Sie fürchten perspektivisch insbesondere im Süden Deutschlands steigende Strompreise. Die Unterschiede im Strompreis liegen daran, dass die Kosten für den Netzausbau auf die Verbraucher der Region umgelegt wird - auch wenn der Strom viel weiter transportiert wird. Da bislang vor allem der Norden Deutschlands auf Windkraft setzt, ist er finanziell stärker belastet. Die Strompreisreform, die die Bundesnetzagentur anstrebt, soll dies ausgleichen. Gerade Bayern - und damit Söder - sprach sich allerdings im August vehement gegen unterschiedliche Strompreiszonen aus.
Der Anteil der Atomkraft zur Energieerzeugung an der weltweiten Stromerzeugung liegt derzeit bei knapp zehn Prozent. Der Höchststand hatte 1996 bei 17,5 Prozent gelegen. In Deutschland war Atomkraft nie die wichtigste Energiequelle, selbst zu Hochzeiten der nuklearen Stromerzeugung lag der Anteil nur bei gut einem Drittel der jährlichen Stromgewinnung.
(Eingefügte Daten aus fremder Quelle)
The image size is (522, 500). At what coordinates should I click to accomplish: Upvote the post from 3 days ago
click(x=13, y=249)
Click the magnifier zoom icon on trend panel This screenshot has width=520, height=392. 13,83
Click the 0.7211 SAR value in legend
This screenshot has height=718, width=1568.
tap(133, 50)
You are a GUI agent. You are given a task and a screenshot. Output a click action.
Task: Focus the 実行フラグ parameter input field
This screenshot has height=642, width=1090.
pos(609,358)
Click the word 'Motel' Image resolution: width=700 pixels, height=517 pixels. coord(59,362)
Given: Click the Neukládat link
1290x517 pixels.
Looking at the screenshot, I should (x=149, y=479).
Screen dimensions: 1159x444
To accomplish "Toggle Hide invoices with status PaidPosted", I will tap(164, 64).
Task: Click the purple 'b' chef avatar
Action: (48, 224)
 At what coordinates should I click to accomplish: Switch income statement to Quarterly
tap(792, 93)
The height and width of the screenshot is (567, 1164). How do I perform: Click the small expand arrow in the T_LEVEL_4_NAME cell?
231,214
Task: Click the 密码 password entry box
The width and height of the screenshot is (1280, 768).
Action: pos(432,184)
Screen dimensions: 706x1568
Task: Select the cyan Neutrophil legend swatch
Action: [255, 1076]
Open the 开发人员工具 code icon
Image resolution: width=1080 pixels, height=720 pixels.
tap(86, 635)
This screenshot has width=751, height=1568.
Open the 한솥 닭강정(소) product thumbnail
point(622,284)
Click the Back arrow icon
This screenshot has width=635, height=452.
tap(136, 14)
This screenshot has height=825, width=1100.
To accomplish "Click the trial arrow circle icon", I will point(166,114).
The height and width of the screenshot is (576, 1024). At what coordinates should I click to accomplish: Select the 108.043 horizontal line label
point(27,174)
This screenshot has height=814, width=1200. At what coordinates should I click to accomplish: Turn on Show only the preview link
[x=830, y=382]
Nicht berücksichtigt in der Kritik wird häufig die Endlagerung der radioaktiven Abfälle. Für den "sicheren Einschluss" von Brennstäben, Reaktorwänden und anderen verstrahlten Bauteilen rechnen Bund und Länder mit einer Lagerdauer von rund einer Million Jahren. Zudem gibt es bei Atomkraftwerken immer wieder Störungen oder gar schlimme Reaktorunfälle wie in Fukushima. Französische Kernkraftwerke mussten im Frühjahr sogar vorsorglich abgeschaltet werden - und konnten so keine Energie erzeugen. Wegen dieser Probleme hatte Frankreich bereits 2022 so wenig Strom produziert wie seit drei Jahrzehnten nicht.